Repression of flavivirus infection occurs through IRF3-mediated interferon signaling. (A) miR-Ct/-34a- or siRNA-transfected cells were treated with SeV for 6 h. Total RNA was analyzed for ISG56 levels as described in the text. (B) Parental and IRF3KO HeLa cells were transfected with miR-Ct/-34a, followed by infection with DENV at an MOI of 5 FFU/cell. Supernatants were collected at 48 h, and infectious virus quantified by a focus-forming assay. WT, wild type. (C) Confirmation of IRF3 knockout by Western blotting (inset) and reactivity to SeV treatment by ISG56 RT-qPCR.

FIG 6

Interferon and Wnt pathways intersect through direct GSK3β/TBK1 interaction. (A) miR-Ct/-34a-transfected HeLa cells were mock or SeV treated for 6 h. Total protein was assessed for phosphorylated TBK1 and β-actin levels by Western blotting. Results are representative of data from at least three independent experiments. (B) miR-Ct/-34a-transfected cells were transfected with a plasmid encoding Flag-tagged TBK1 at 24 h post-miRNA transfection. At 24 h post-plasmid transfection, cells were treated with SeV for 6 h, lysed, and subjected to immunoprecipitation with Flag-Sepharose beads. Immunoprecipitated and total fractions were analyzed by Western blotting for GSK3β levels. IB, immunoblotting. (C) miR-Ct/-34a-transfected cells were treated with SeV as described above, with or without the GSK3β inhibitor SB216763 (5 μM).
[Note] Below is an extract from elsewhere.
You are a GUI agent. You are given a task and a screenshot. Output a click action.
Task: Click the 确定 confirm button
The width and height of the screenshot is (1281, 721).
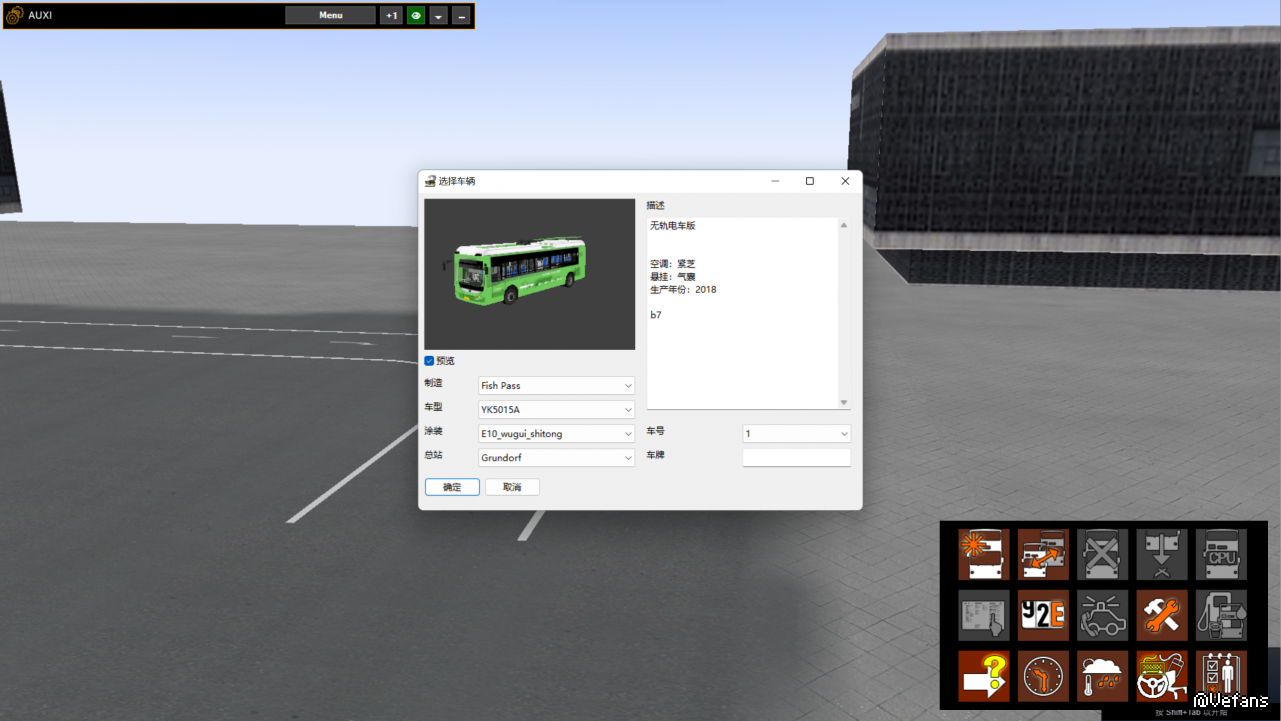[452, 487]
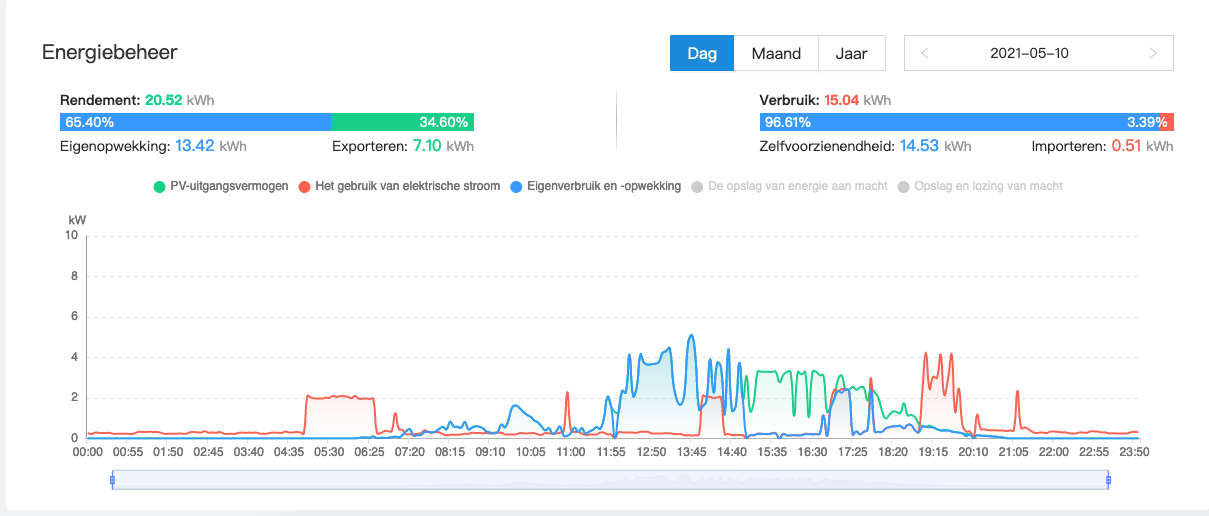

Phosphorylated and total IRF3 levels were assessed by Western blotting. Results are representative of data from at least three independent experiments. Fold changes were calculated by measuring the integrated density using ImageJ software and normalized to the values for the control.

FIG 7

Model of the Wnt-IFN signaling intersection. Innate activation by viral infection or dsRNA treatment (via Toll-like or RIG-I-like receptors) induces TBK1 phosphorylation (a), subsequent IRF3 phosphorylation/homodimerization (b), and translocation into the nucleus, where it induces the transcription of type I IFNs and interferon-stimulated genes (c). Simultaneous activation of the Wnt signaling pathway by viral infection (d) culminates in the repression of GSK3b phosphorylation (e), which feeds back positively into the IFN signaling pathway through interactions with TBK1 (f). The intersection between these two pathways suggests that the Wnt pathway can function to modulate the host inflammatory response as a way of controlling innate signaling. Inhibition of Wnt signaling by miR-34 (g) results in enhanced signaling through IRF3, promoting an antiviral state in the cell. IKK, IκB kinase.